++++ Available data ++++

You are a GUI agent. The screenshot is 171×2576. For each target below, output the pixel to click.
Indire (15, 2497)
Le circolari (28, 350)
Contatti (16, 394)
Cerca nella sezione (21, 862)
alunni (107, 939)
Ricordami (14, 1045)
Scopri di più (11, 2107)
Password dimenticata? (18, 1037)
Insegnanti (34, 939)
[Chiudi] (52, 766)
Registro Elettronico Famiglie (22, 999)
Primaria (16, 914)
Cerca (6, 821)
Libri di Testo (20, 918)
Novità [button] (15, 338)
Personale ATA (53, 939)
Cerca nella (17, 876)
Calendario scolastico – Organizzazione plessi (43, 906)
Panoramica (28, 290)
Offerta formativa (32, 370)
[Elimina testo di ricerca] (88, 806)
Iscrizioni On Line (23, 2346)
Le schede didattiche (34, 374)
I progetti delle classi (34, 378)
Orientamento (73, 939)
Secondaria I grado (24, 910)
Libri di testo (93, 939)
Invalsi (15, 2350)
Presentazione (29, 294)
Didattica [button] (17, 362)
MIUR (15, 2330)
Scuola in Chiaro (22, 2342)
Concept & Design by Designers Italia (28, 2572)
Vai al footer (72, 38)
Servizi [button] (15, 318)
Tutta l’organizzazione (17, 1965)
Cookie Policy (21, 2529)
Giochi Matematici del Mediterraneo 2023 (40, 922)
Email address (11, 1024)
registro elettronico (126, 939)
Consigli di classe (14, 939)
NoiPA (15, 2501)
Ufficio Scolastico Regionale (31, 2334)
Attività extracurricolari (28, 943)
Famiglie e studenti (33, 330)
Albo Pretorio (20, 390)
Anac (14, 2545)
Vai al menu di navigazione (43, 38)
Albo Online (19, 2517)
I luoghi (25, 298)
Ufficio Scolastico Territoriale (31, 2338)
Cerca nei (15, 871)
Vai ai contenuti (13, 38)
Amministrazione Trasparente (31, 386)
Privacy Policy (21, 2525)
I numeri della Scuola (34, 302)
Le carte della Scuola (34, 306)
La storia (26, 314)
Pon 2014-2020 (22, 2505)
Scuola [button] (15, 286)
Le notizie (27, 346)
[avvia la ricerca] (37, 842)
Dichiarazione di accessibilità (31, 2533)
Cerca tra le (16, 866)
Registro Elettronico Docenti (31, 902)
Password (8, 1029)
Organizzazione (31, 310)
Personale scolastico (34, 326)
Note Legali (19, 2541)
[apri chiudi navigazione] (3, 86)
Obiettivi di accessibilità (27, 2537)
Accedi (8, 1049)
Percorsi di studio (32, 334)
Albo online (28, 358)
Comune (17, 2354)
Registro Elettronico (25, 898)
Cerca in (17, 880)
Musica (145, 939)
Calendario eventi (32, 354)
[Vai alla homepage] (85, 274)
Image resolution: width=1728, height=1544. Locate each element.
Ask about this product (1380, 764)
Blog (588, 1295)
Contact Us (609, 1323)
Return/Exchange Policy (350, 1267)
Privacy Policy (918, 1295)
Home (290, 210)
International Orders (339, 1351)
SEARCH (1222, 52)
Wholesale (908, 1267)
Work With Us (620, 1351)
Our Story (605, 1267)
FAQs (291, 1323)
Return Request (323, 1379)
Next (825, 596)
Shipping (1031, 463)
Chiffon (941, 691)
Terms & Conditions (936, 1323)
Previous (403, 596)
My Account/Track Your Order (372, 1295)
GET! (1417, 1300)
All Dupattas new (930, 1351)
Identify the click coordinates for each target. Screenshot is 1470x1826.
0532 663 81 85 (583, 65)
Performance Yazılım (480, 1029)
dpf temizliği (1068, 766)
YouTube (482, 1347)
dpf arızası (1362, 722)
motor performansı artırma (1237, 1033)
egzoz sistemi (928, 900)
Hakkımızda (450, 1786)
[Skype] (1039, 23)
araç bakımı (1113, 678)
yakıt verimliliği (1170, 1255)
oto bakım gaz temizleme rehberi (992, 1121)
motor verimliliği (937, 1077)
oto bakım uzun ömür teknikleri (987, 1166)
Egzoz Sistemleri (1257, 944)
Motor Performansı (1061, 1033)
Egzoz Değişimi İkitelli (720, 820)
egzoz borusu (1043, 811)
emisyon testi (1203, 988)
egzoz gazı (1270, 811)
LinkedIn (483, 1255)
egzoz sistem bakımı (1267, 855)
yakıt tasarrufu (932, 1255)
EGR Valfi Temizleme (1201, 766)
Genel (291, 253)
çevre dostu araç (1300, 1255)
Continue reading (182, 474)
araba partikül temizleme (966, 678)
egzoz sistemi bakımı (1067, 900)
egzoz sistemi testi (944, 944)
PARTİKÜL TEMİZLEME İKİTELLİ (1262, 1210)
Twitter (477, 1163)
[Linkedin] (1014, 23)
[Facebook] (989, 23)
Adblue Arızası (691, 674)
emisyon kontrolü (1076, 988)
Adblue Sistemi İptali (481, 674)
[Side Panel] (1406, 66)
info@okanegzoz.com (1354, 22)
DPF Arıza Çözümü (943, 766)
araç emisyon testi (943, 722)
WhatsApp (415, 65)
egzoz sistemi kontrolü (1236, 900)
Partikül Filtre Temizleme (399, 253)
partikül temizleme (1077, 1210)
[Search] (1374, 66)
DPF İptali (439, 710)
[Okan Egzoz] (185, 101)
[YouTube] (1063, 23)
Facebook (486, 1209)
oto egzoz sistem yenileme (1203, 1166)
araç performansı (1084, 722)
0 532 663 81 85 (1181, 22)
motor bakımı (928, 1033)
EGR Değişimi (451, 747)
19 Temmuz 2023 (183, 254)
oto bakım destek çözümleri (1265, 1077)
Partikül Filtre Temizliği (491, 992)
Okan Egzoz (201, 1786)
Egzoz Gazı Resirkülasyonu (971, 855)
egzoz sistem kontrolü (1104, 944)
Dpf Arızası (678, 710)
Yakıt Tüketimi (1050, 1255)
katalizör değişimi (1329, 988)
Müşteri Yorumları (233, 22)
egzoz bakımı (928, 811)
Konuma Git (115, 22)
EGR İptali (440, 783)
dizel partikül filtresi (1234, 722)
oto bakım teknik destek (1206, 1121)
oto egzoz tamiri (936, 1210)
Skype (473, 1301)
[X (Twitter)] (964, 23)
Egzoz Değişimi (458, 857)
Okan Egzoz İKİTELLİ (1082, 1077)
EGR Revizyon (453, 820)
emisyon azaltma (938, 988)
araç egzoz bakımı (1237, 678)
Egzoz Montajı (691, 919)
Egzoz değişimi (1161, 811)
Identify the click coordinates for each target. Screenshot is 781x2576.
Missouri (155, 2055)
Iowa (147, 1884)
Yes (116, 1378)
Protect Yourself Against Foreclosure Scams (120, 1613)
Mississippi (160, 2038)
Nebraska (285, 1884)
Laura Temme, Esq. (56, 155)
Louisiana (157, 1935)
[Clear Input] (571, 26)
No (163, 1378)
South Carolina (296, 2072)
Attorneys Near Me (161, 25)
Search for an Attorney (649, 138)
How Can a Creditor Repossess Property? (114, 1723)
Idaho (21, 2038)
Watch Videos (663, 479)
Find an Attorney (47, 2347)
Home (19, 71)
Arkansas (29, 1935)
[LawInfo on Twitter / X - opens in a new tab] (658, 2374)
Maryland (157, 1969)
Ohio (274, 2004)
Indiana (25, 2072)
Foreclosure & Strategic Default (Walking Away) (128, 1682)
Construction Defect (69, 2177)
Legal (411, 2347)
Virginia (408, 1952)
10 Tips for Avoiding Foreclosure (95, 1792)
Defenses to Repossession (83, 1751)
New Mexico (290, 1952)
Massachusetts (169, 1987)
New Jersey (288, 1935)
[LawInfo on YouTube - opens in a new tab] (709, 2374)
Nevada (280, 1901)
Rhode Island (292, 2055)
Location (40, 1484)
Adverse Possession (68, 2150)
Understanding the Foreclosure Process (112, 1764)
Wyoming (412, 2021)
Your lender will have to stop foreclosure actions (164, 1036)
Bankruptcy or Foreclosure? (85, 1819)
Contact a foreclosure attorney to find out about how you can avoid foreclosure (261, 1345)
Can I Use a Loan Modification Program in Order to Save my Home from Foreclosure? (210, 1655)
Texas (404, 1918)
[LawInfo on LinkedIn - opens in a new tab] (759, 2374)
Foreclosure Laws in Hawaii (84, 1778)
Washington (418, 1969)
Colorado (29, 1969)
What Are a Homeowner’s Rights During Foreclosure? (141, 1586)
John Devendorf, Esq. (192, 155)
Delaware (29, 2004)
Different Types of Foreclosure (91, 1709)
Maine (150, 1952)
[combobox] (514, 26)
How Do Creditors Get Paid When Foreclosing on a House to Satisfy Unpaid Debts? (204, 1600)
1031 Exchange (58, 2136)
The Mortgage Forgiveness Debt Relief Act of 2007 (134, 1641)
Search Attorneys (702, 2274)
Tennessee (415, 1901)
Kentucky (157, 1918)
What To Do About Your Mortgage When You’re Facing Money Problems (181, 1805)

++++

**Action item**
Copy out the lines above with "each" in them.

**Result for this task**
You are a GUI agent. The screenshot is 171×2576. For each target below, output the pixel to click.
Image resolution: width=1728, height=1544. Locate each element.
Identify the click coordinates for each target. Screenshot is 1470x1826.
Identify the click coordinates for each target. Screenshot is 781x2576.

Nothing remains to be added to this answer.